*Problem details:* Return, unchanged, the part of the entries below that opens with the line containing "Select the message" and runs through the last line of the entries.

Target position entries
____________

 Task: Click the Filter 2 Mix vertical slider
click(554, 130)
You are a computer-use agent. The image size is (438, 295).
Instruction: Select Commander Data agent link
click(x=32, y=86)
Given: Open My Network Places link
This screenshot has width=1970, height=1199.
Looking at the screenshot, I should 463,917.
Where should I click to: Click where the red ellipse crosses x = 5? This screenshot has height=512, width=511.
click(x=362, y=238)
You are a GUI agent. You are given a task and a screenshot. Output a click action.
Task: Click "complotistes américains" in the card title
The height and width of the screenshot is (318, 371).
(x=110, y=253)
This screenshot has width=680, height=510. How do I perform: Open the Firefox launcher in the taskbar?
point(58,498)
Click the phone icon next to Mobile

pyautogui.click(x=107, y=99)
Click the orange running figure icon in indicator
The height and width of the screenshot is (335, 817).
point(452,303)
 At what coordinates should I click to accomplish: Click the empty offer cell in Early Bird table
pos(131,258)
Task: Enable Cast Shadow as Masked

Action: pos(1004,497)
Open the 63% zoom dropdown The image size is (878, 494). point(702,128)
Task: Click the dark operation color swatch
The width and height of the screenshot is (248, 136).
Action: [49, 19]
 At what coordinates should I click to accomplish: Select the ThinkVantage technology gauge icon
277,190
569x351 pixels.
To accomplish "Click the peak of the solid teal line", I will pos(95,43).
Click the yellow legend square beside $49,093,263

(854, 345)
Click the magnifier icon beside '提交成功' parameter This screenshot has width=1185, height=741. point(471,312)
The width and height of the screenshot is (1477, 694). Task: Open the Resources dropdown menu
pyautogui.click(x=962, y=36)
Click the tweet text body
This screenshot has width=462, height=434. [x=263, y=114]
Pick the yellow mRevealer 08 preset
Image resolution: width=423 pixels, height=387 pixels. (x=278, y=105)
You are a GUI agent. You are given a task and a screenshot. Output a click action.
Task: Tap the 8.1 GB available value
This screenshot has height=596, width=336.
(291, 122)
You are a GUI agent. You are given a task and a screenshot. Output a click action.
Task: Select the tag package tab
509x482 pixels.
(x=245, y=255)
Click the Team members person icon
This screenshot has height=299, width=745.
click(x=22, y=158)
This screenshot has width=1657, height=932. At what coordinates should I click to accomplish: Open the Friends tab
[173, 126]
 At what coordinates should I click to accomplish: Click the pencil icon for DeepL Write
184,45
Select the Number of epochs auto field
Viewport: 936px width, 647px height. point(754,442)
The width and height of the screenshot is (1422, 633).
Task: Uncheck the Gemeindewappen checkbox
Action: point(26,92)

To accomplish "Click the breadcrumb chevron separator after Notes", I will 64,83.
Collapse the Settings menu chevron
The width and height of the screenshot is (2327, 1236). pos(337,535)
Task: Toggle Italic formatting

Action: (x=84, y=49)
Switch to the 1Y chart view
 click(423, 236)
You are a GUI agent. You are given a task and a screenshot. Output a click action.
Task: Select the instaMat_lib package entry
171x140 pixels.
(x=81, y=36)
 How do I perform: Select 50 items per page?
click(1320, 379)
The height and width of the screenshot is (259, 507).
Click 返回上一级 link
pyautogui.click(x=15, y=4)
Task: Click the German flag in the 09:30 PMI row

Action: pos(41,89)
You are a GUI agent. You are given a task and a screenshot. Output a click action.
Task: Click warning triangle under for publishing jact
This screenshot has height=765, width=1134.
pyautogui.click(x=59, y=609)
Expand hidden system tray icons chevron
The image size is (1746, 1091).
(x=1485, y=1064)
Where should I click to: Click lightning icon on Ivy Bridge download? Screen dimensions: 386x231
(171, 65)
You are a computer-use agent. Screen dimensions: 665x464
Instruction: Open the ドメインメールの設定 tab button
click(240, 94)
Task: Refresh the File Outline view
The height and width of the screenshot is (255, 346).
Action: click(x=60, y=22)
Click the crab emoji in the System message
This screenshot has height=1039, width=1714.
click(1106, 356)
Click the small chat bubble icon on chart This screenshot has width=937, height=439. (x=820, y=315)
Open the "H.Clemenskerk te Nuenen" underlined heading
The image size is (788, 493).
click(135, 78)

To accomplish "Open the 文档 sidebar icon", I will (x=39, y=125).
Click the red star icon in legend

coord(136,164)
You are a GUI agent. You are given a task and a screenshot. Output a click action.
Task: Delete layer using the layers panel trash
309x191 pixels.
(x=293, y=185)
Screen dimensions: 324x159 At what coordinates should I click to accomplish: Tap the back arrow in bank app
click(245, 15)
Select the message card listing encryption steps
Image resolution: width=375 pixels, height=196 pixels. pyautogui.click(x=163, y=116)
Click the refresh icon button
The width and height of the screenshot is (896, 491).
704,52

____________

*Solution:*
Select the message card listing encryption steps
Image resolution: width=375 pixels, height=196 pixels. pyautogui.click(x=163, y=116)
Click the refresh icon button
The width and height of the screenshot is (896, 491).
704,52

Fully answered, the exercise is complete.